Pennsylvania Governor Tom Wolf introduced plans to improve the state’s election system and to rebuild trust in Harrisburg.
The governor’s 21st century voting reform plan includes allowing Pennsylvanians register and vote on the day of elections and modernizing the absentee voting rules. His plan also called for an end to gerrymandering and a limit to campaign contributions.
According to the governor’s office, Pennsylvania has been on the wrong side of voting rights reform for decades. The state is a victim of outdated and unfair policies that make voting difficult. Special interests become very powerful and politicians less accountable under its current election policies.
In a statement, Gov. Wolf said, “We must have fair and accessible elections for all citizens from our rural communities to big cities.”
Gov. Wolf’s proposals to improve the election system in Pennsylvania
Under his plan, the governor is proposing a same day voter registration to eliminate barriers to voter participation. Eligible Pennsylvanians must be able to register and vote on the day of the election at their polling place. State lawmakers already proposed legislation addressing the issue including Senate Bill 282, House Bill 101 and House Bill 94.

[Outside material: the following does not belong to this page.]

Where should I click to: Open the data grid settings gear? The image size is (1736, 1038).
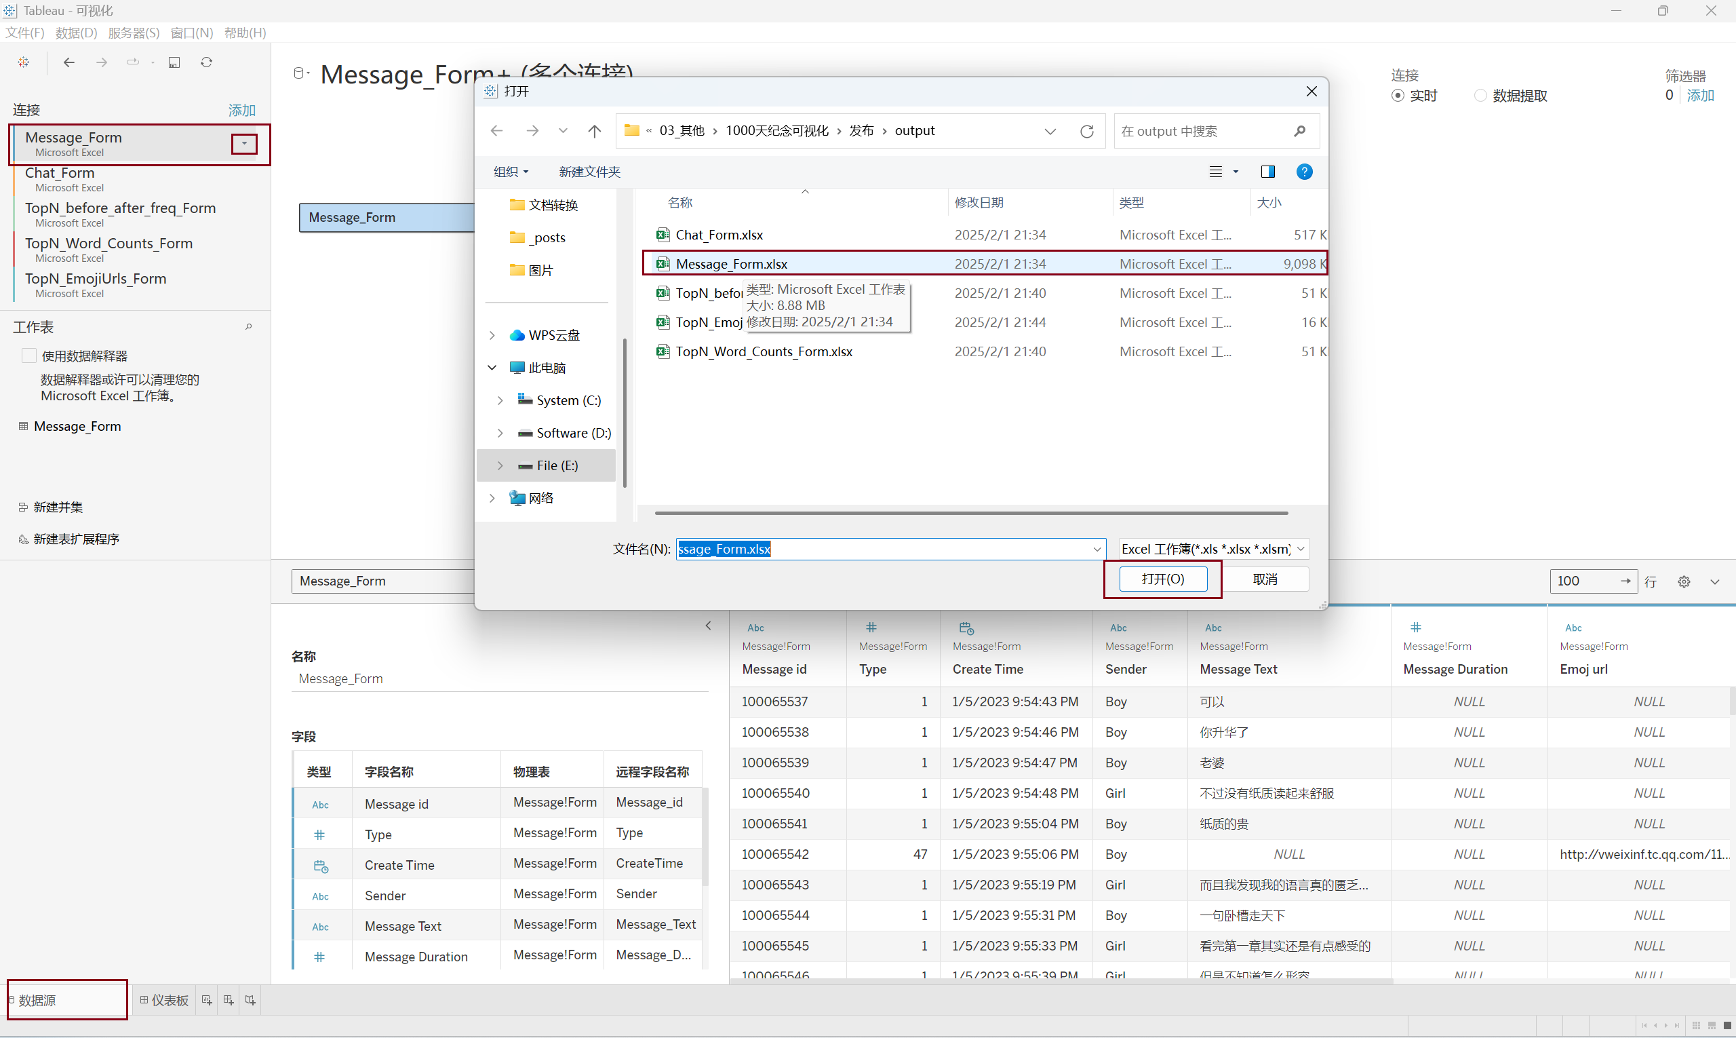1684,581
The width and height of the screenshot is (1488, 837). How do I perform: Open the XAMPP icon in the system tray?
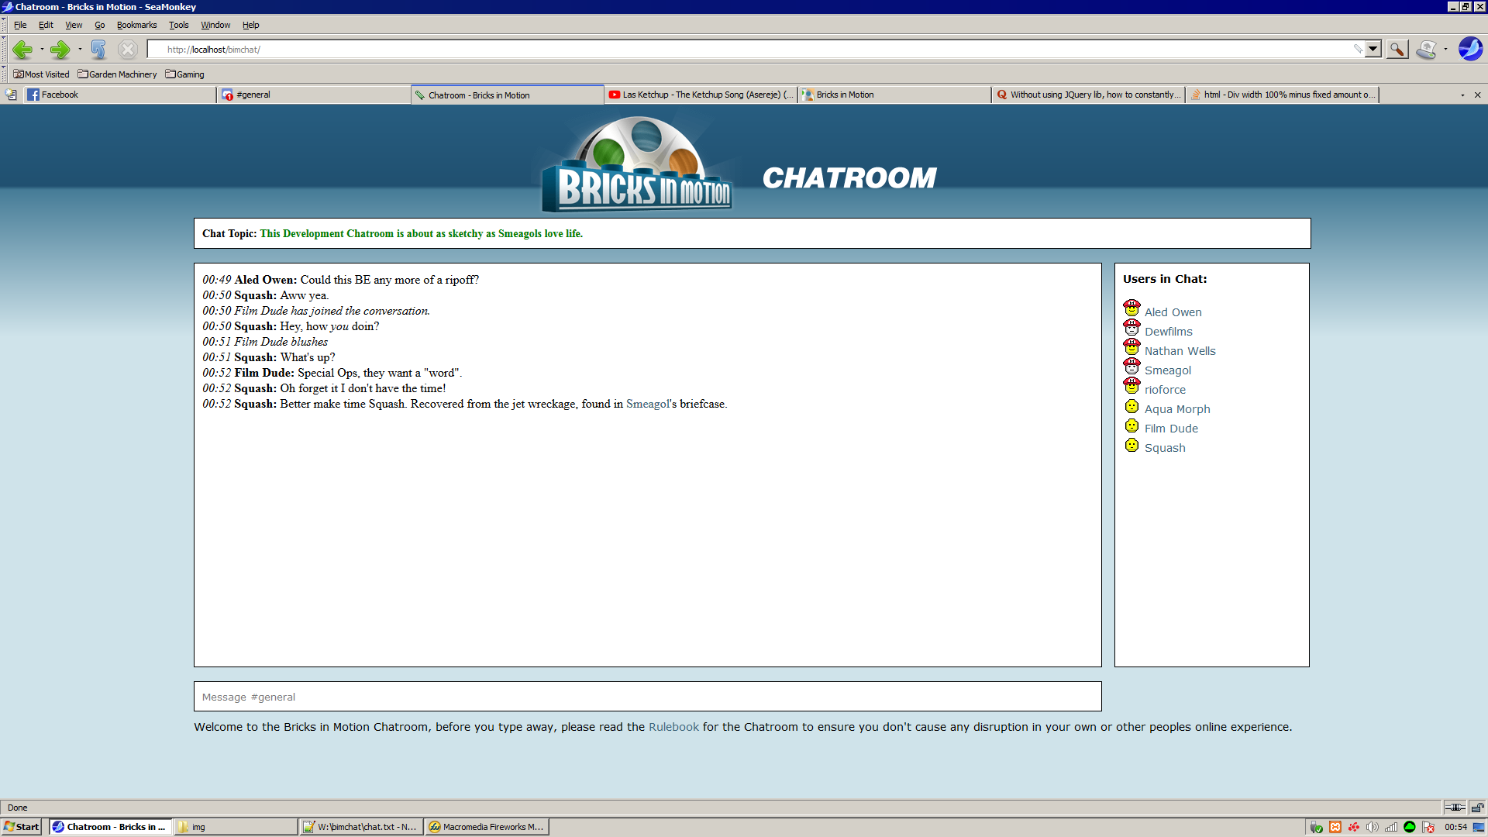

In addition, Gov. Wolf is proposing automatic voter registration. Eligible Pennsylvanians who gets a license from the Department of Transportation (DOT) or signs up for a public service should be automatically registered to vote unless they opt out. There are legislative proposals to implement automatic voter registration including Senate Bill 608 and House Bill 193.
Also, the governor wants to modernize the absentee ballot system. He believes it is ‘archaic and out of touch with the lives of modern voters.” Gov. Wolf wants to implement “no excuse” absentee ballots. Currently, only the disabled, sick, and those out-of-town Pennsylvanians can vote absentee in the state. The governor wants to allow citizens to vote absentee if it is the most convenient for them.
Furthermore, Gov. Wolf wants new campaign finance laws to limit contributions to candidates seeking elected offices. He also wants to implement sensible restriction on Political Action Committees (PACs) and strengthen reporting and disclosure requirements across the board. There are legislative proposals addressing these matters including Senate Bill 11) and House Bill 1332.
Moreover, the governor wants to eliminate gerrymandering/partisan politics from the legislative redistricting process. He supports the creation of an independent, bipartisan commission to draw future electoral maps. Senate Bill 22 and House Bill 722 are examples of legislative proposals to end gerrymandering.
“It’s time to remove barriers to voting”
Gov. Wolf noted that lawmakers in Pennsylvania House and Senate championed the above reforms to modernize the state’s voting laws. These reforms also “put the people of Pennsylvania back in control of our elections.”
“It’s time to remove barriers to voting, end gerrymandering, and curb special interests,” he said.